Roopank now talks of the upheaval in the banking sector which has led existing banks to hold on to their key talent.

“After 10 years, when the RBI has given 23 banking licenses which is 2 big banks, 11 payment banks and 10 small banks, the banking sector and NBFCs have felt the maximum impact. We are seeing a fair amount of talent mobility, talent aspects and talent retention in these two sectors because NBFCs are trying to compete with banks both for business and people. Moreover, there are new banks coming up which are challenging the existing banks. The foreign banks are not doing too well and scaling down, the Indian private sector banks are shoring up, Indian public sector banks are also now talking about privatizing their pay and trying to compete with other banks. This upheaval will definitely lead to more job creation, talent mobility, which will make the private sector banks and foreign banks hold on to their key talent because new banks will try and hire from these places,” he says.

This new league of banks is getting the startup story coming to the banking sector as well, which is an added advantage for employees.
“23 new banks are attracting people by giving them autonomy, stock, hiring middle management people from existing banks and giving them larger portfolios. This is a great career progression because the reasons why people are leaving are pay, limited opportunity and role stagnation. So in the current setup, a VP, legal in existing bank can become Head of legal in a small bank. This is the reason why existing banks are making efforts to retain talent,” says Roopank.

JV PARTNERS MAY REVIVE INSURANCE

A lot is happening in the insurance sector as well.

Because of the FDI norms being changed from 26 to 49% last year, Roopank points out that there are almost 6-7 insurance companies which are either negotiating about increasing their stake in their joint venture partnership which means that they will have more capital at hand, they can invest more and also build a different business model.

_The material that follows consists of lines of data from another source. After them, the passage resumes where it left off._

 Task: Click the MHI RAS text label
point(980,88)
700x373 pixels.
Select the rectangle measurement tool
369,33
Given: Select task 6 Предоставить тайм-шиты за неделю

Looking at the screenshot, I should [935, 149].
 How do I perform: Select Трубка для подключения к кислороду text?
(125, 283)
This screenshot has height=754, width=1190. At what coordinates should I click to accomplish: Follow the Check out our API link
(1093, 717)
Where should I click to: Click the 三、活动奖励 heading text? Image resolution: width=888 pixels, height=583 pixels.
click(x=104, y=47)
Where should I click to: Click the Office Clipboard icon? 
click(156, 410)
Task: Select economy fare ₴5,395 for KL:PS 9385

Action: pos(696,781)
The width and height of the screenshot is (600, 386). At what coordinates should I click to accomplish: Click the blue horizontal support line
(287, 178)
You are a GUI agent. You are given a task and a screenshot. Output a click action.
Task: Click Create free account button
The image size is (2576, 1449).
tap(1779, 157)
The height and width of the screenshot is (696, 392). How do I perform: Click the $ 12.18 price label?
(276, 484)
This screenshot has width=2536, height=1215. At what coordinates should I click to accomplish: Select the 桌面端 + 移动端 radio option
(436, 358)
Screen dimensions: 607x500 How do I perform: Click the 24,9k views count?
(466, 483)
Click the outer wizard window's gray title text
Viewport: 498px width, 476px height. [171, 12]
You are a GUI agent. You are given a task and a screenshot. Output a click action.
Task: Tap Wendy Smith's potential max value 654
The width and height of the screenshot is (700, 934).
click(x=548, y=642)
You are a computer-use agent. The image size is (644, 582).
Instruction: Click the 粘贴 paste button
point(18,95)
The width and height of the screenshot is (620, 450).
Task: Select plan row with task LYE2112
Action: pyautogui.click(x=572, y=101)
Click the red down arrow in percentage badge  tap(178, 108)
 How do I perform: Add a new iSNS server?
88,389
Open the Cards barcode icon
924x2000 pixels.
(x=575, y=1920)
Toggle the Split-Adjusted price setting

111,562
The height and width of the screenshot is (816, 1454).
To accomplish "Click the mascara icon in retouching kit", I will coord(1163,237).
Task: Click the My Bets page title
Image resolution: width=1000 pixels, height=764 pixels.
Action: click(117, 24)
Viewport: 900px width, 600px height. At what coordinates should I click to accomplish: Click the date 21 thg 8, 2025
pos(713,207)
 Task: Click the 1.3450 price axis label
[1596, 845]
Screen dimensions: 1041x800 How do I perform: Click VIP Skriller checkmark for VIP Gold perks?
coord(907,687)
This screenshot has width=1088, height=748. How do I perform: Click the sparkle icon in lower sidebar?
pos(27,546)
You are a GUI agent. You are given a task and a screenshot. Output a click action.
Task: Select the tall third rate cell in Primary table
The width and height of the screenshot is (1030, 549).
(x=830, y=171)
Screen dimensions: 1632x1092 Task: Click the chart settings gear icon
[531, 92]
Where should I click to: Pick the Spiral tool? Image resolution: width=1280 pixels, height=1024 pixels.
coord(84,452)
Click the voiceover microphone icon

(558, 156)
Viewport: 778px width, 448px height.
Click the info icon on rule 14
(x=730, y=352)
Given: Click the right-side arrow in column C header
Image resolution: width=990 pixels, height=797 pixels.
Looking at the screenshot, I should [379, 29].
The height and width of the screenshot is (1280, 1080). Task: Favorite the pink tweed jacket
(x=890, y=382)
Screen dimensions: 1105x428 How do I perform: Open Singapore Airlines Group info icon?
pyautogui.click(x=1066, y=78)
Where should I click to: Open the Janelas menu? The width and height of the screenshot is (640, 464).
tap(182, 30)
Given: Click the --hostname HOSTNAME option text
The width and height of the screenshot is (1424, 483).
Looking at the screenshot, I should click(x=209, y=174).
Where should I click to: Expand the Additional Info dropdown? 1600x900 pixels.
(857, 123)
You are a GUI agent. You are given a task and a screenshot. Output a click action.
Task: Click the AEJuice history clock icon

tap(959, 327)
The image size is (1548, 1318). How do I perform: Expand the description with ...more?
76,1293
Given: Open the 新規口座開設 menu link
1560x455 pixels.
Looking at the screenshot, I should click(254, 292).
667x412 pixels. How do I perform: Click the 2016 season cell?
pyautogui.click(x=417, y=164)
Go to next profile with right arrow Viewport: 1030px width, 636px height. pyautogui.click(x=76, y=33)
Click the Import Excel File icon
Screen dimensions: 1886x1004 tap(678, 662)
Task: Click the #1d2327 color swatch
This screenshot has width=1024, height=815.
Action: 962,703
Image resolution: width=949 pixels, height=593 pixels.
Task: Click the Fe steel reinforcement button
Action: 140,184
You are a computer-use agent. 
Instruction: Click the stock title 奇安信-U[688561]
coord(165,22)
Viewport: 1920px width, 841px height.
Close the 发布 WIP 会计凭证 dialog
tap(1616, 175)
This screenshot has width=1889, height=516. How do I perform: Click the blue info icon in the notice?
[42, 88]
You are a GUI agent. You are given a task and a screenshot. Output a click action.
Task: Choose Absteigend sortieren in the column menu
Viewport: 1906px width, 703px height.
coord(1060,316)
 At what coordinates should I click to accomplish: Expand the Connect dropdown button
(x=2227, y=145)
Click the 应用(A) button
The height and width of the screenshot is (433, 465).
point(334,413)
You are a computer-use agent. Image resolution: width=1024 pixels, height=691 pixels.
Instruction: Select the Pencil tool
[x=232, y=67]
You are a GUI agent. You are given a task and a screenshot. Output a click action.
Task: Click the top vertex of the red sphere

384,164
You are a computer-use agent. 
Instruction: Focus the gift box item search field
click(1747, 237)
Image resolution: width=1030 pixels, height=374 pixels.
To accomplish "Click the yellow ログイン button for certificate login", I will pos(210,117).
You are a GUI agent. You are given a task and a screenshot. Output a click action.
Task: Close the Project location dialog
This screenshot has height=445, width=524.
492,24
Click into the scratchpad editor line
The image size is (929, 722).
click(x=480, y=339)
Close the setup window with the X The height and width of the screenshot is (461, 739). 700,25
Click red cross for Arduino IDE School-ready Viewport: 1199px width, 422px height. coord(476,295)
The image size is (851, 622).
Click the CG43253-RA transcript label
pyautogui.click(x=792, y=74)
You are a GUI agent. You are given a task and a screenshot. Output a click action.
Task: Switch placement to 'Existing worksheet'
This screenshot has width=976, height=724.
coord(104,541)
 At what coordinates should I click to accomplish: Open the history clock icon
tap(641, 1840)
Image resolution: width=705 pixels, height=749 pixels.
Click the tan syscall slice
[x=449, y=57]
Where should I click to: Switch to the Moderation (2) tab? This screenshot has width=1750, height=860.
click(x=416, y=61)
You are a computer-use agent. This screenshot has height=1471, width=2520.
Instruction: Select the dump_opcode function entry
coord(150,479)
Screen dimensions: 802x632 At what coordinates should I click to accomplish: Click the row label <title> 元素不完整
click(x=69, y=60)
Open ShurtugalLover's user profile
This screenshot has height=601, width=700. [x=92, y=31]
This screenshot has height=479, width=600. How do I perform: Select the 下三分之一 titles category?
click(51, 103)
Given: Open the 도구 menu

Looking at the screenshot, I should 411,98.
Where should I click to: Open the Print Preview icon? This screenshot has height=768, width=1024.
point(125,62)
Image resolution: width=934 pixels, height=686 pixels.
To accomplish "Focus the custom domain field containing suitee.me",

“Insurance was going through a very rough phase because of regulations, a difficult market, but last year has been good with regard to premium. People are expecting a lot more now. We were seeing exodus from insurance onto the other sectors which may possibly stop now. Attrition will always remain high at the frontline level but overall as a sector, given the infusion of more capital and once the joint venture partners bring in more money, we will see revival happening.”

PAYMENT BANKS PAVE WAY FOR WAR FOR TALENT BEYOND BANKING SECTOR

Moving on to the payment banks sector, this space has created a war for talent which is now going beyond banking. Earlier banks were competing with FMCG, telecom, IT only for shared services. All shared services moved all across industries, not only financial services.

“Now, payment banks are not only competing with e-commerce companies, they are also hiring digital bankers, telecom personnel because this business is more about technology, distribution and mobile biz app than pure banking. For this sector, we are seeing movement across IT,
Telecom into banking which we haven’t seen before on the business side,” says
Roopank.

HOW ATTRITION LEVELS CAN SEE A DECLINE:

Meanwhile, the attrition levels have fallen from 27% to 21% in banking sector in 2015. This is the trend for all industries. In terms of salary increase numbers, banking is at 8.3 while NBFCs is at 10.5%.

On ways the industry is trying to lower attrition levels, Roopank says: “This above numbers mean there are some sectors which are still paying high. NBFCs have shown an increase because they have done well as a business. Moreover, variable pay tends to be much higher in banking so people make up in bonus. There are several other benefits like better career opportunities, better leader programs etc. Moreover, Indian private sector banks have been about stocks, they have good valuations and the prospects of making money are bright. Smaller banks are giving better portfolio. We are seeing insurance and NBFC which in the past hadn’t focused on talent mobility, rotation and career opportunity but are focusing on them now. They are becoming far more structured and systematic in their HR agenda. Those things which were taken care of in banking are therefore now spilling to these two areas to retain talent.”